*Exercise*
Every line below from the one with "Task: Close the History Campaign panel" through the one with "Task: Select the Sites" is to be repeated exactly, with no picture among them.

*Records for the exercise*
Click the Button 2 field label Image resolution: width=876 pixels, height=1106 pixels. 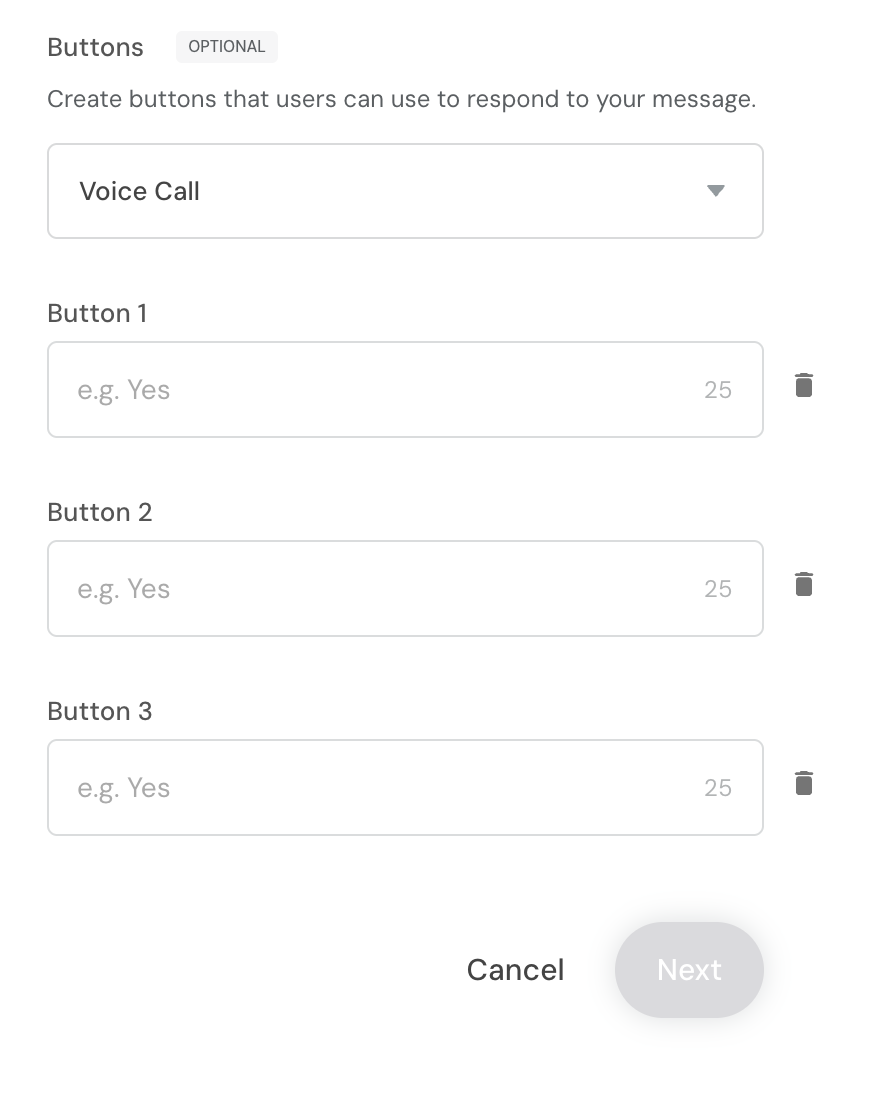(99, 512)
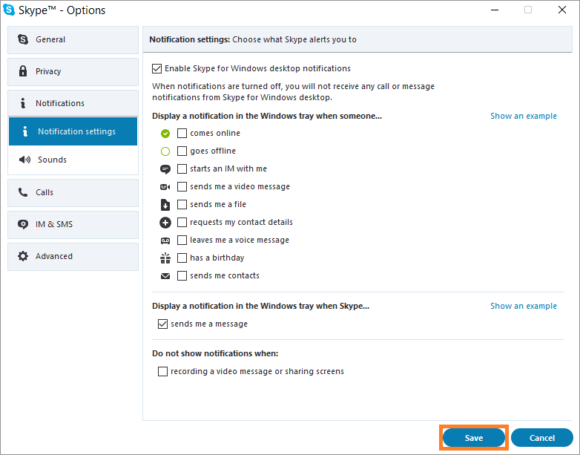This screenshot has height=455, width=580.
Task: Select the Notification settings sub-item
Action: point(73,131)
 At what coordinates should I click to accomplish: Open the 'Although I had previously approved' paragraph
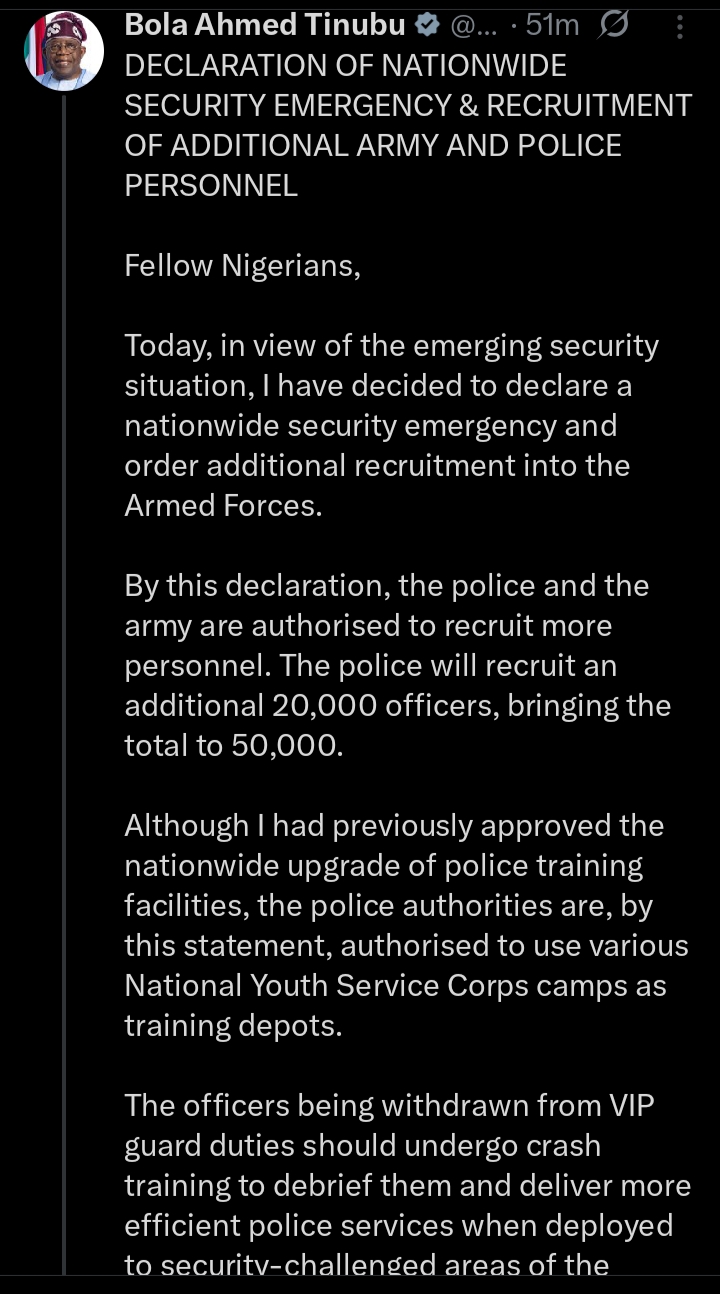[394, 826]

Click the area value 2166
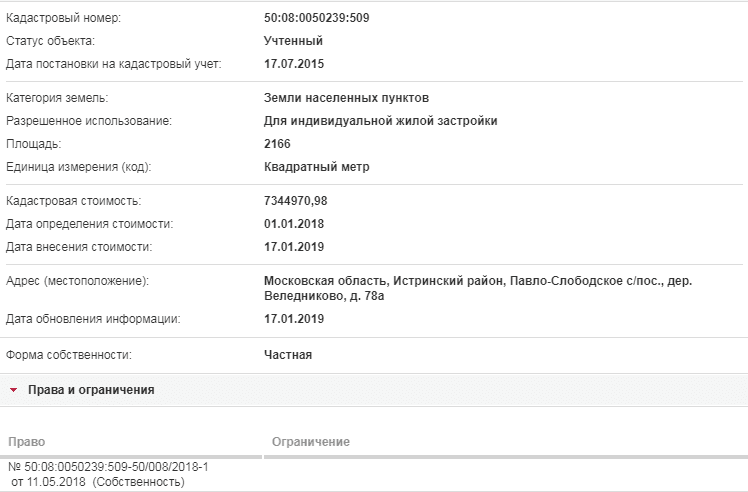pos(277,144)
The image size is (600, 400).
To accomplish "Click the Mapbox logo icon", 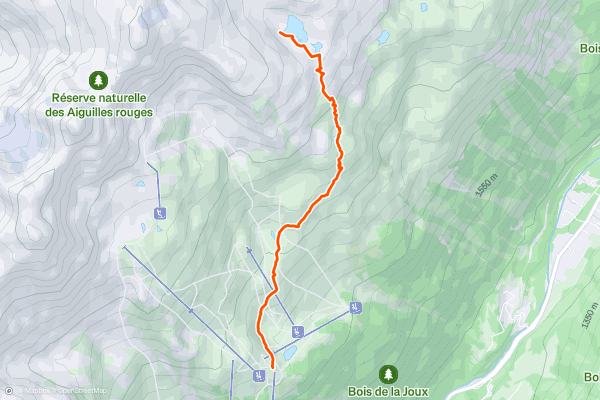I will point(10,391).
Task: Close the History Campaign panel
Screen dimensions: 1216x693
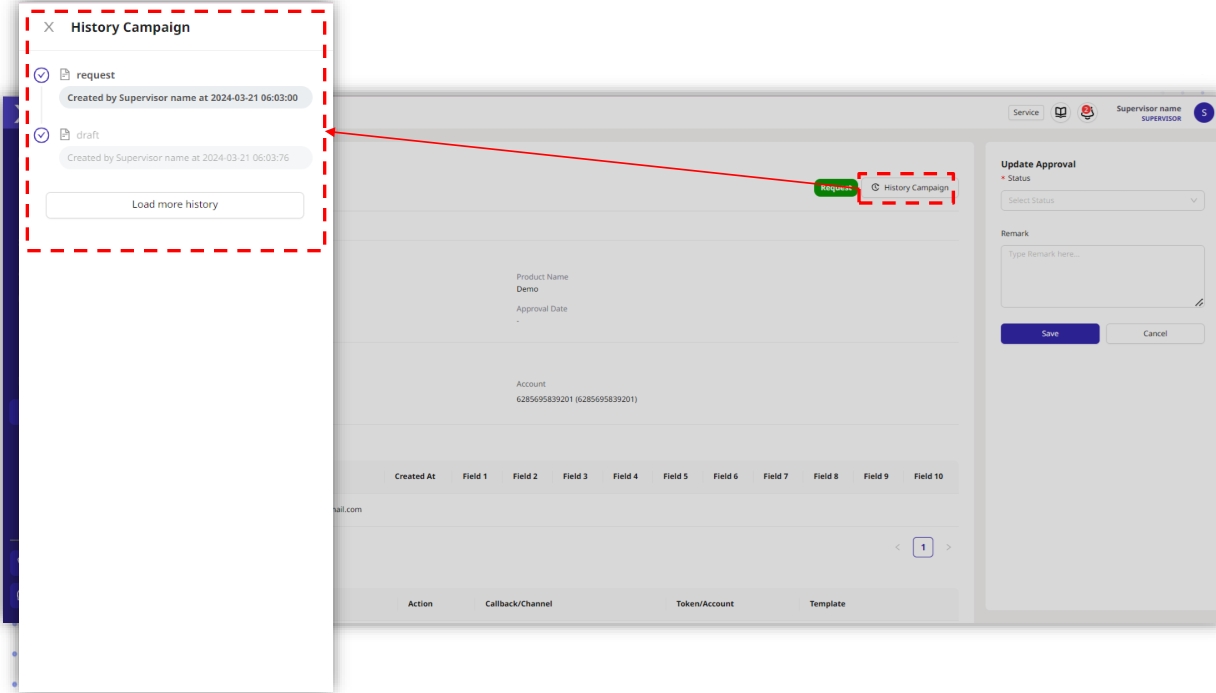Action: coord(49,27)
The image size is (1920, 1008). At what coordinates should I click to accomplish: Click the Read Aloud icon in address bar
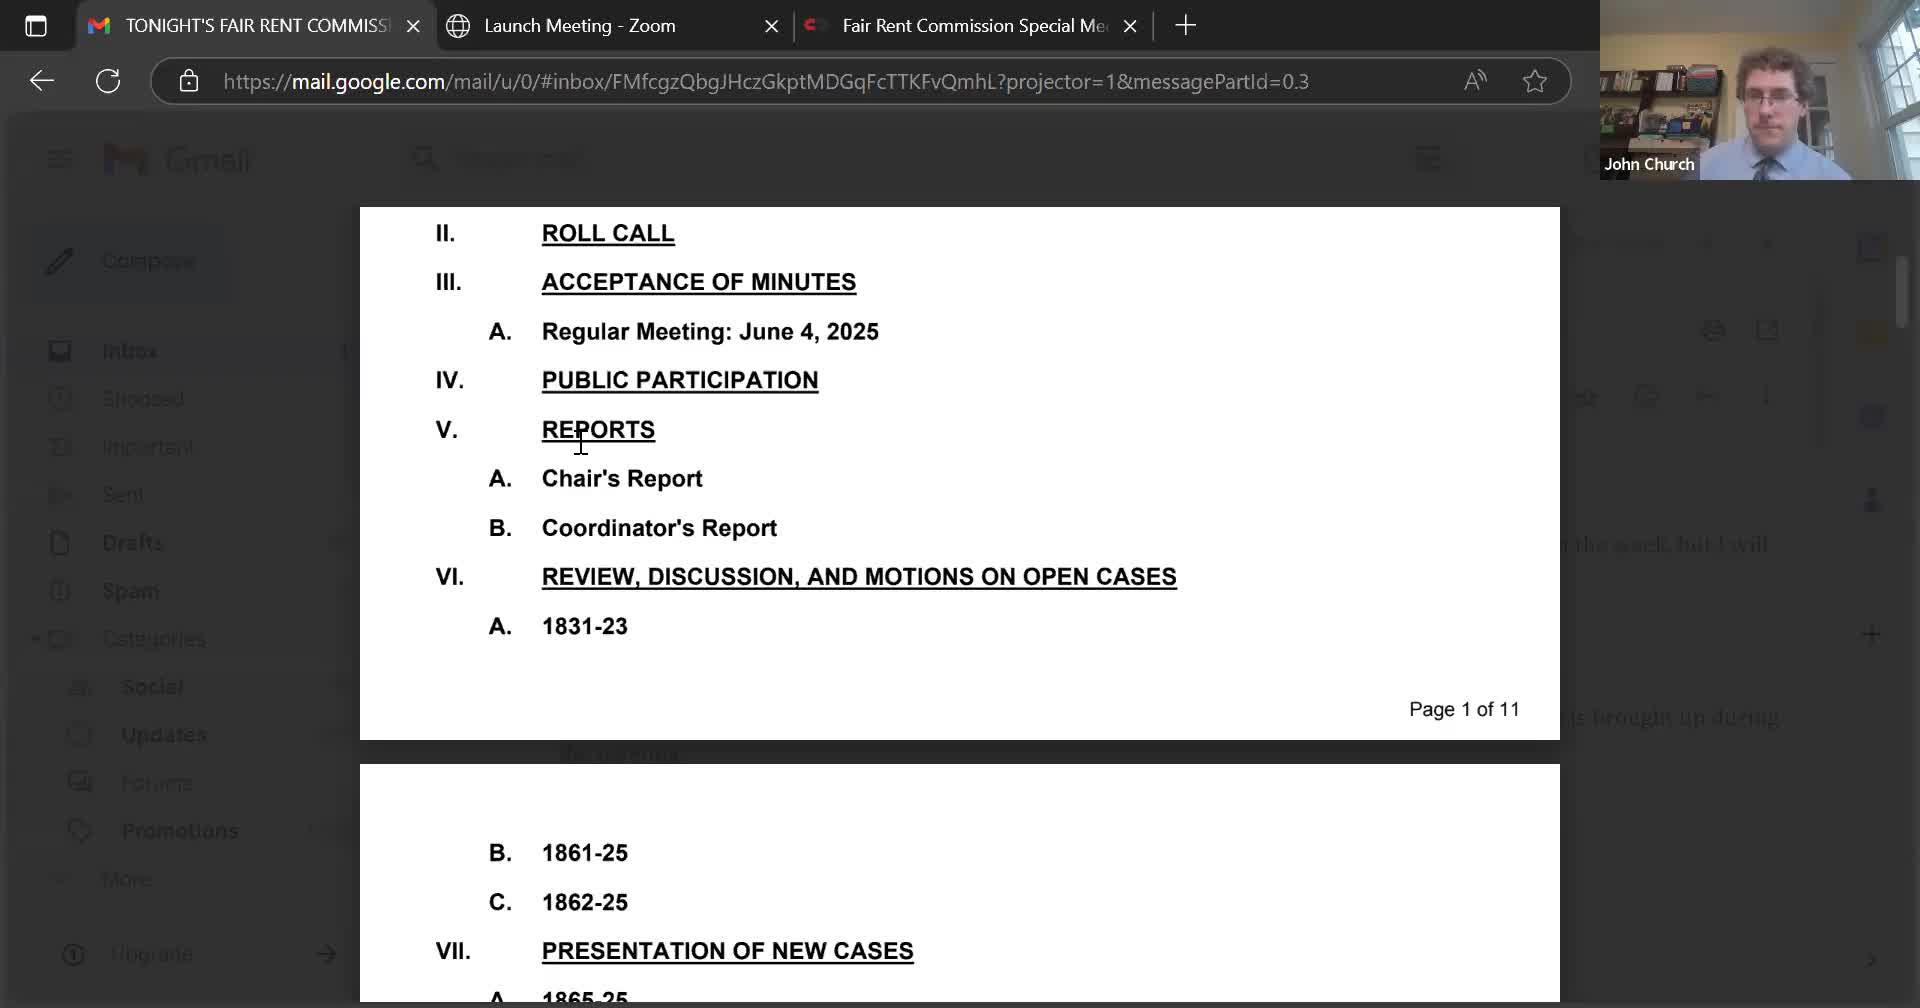click(1475, 81)
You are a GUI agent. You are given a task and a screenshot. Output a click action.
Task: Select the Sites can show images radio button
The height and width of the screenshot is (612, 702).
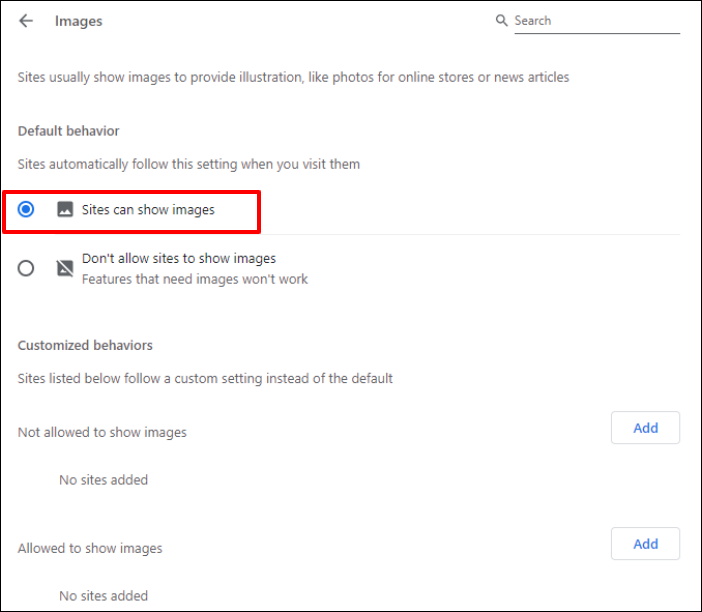26,210
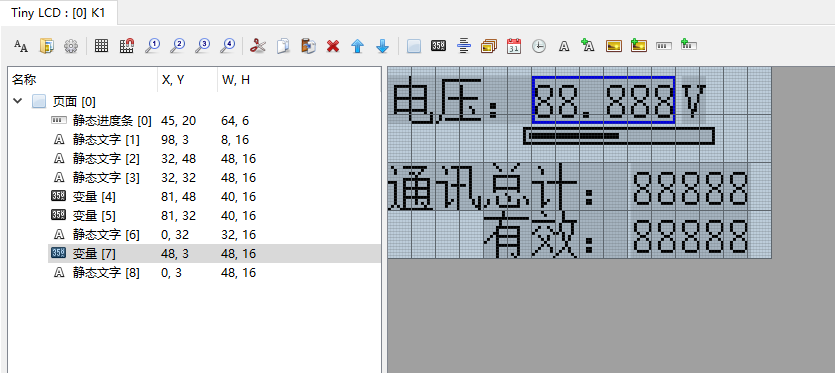Image resolution: width=835 pixels, height=373 pixels.
Task: Toggle snap-to-grid magnet icon
Action: click(x=127, y=46)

*Response*
Task: Close the History Campaign panel
Screen dimensions: 1216x693
Action: coord(49,27)
The image size is (1920, 1008). At what coordinates should I click to accomplish: Click the Read Aloud icon in address bar
click(1475, 81)
You are a GUI agent. You are given a task and a screenshot. Output a click action.
Task: Select the Sites can show images radio button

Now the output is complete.